Kutipan dokumen:
######

BANYUMAS – TPST BLE (Tempat Pemrosesan Sampah Terpadu-Berbasis Lingkungan dan Edukasi) yang berlokasi di Desa Wlahar Wetan, Kecamatan Kalibagor, Kabupaten Banyumas merupakan pusat pengolahan sampah yang berkelanjutan. TPA ini menerapkan konsep ekonomi sirkular dan waste to energy untuk menjadikan sampah sebagai sumber daya yang bernilai.
Beberapa kegiatan yang dilakukan di TPA BLE Banyumas, antara lain: Mengolah sampah organik menjadi kompos dan magot, mengolah sampah anorganik menjadi paving/genteng plastik dan Refuse-Derived Fuel (RDF), memproduksi pakan maggot dari bubur sampah organik, dan menjual cacahan sampah plastik anorganik ke TPST pembuatan RDF
Pada akhir Januari 2025 lalu, TPST BLE mendapat kunjungan dari Komisi III DPRD Banyumas.
Menurut Ketua Komisi III DPRD Banyumas, Samsudin Tirta, kendala yang dialami TPA BLE saat ini kekurangan sarana dan prasarana. Sehingga untuk mendukung optimalisasi pengolahan sisa sampah yang menghasilkan, di APBD 2025, kata dia, melalui komisinya sudah menganggarkan tambahan Rp 1 miliar untuk membangun gudang penyimpanan bahan baku RDF.

######

Cuplikan data:
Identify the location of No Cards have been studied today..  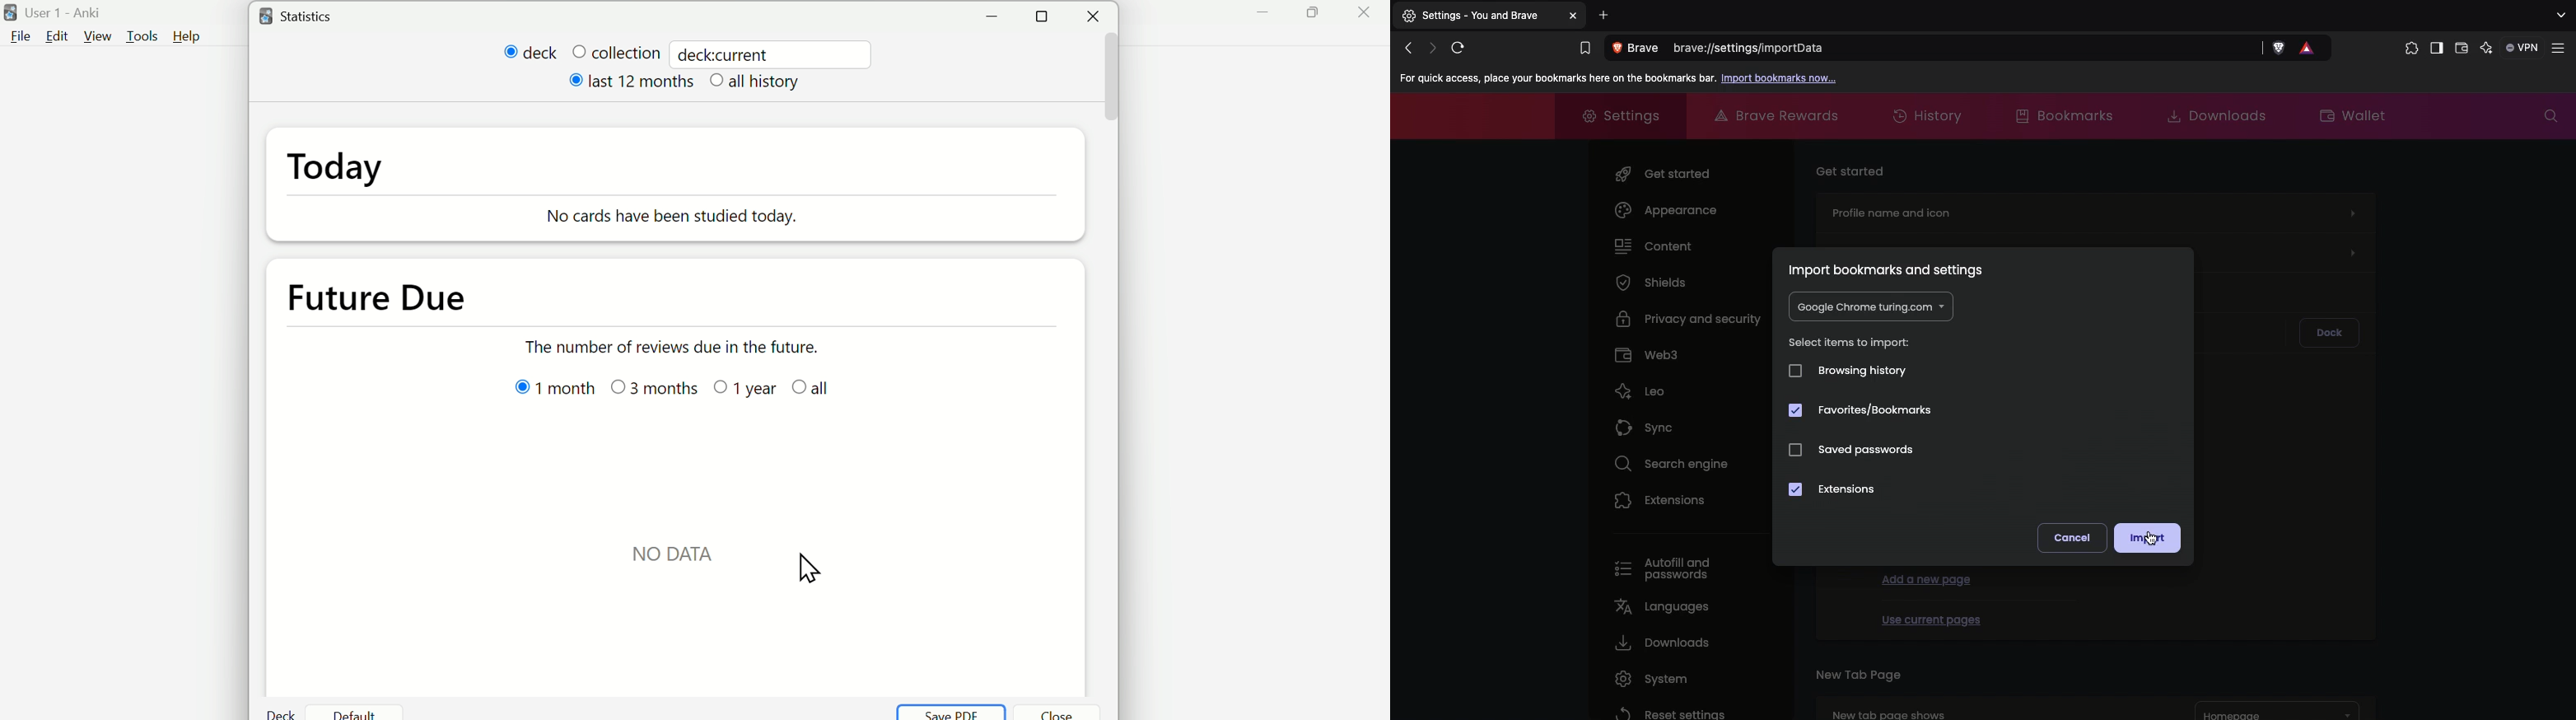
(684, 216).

######

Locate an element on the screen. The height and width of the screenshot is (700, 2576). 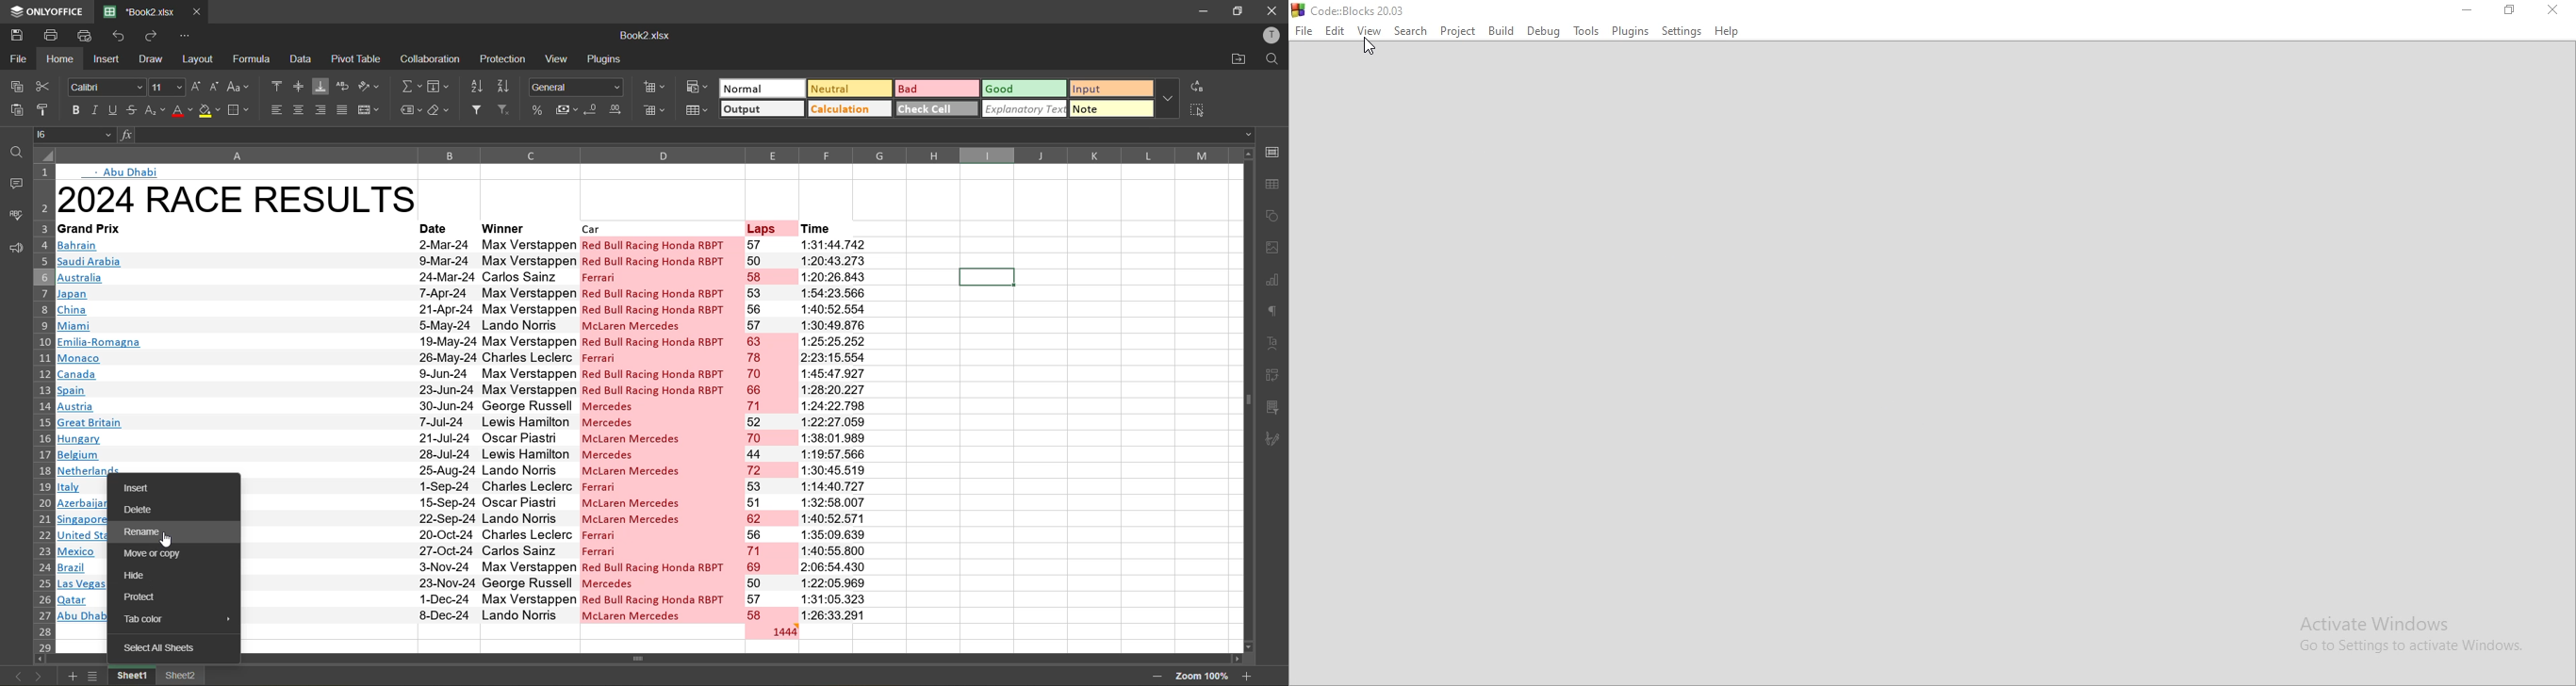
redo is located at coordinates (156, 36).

######

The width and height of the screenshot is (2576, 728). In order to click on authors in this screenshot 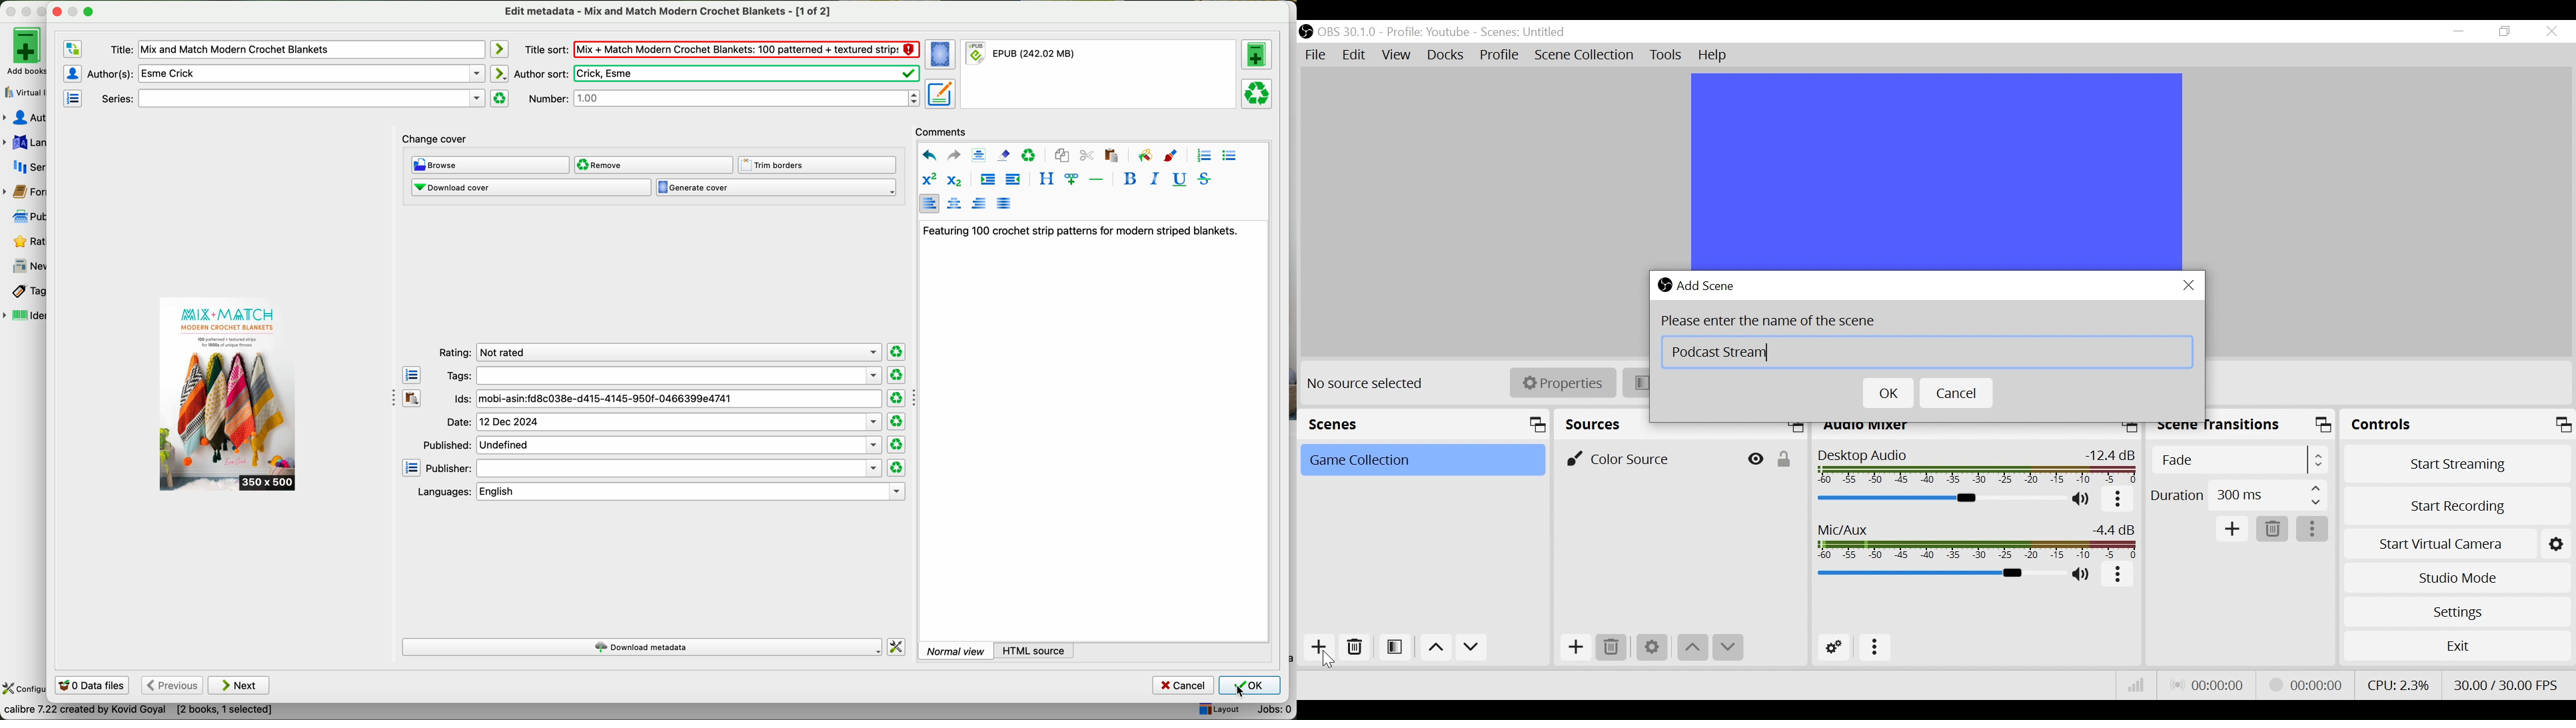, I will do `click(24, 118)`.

######

Soal singkat 1: Tuliskan ulang persis bagian teks tentang TPST BLE Banyumas, mulai dari "Beberapa kegiatan yang" sampai "III DPRD Banyumas.".
Soal singkat 2: Salin persis baris-baris di bagian data, mulai dari baris yang memuat "Locate an element" sampai baris yang memuat "redo is located at coordinates (156, 36).". Gambarnya tidak usah disertakan.

Hasil latihan 1:
Beberapa kegiatan yang dilakukan di TPA BLE Banyumas, antara lain: Mengolah sampah organik menjadi kompos dan magot, mengolah sampah anorganik menjadi paving/genteng plastik dan Refuse-Derived Fuel (RDF), memproduksi pakan maggot dari bubur sampah organik, dan menjual cacahan sampah plastik anorganik ke TPST pembuatan RDF
Pada akhir Januari 2025 lalu, TPST BLE mendapat kunjungan dari Komisi III DPRD Banyumas.

Hasil latihan 2:
Locate an element on the screen. The height and width of the screenshot is (700, 2576). 
redo is located at coordinates (156, 36).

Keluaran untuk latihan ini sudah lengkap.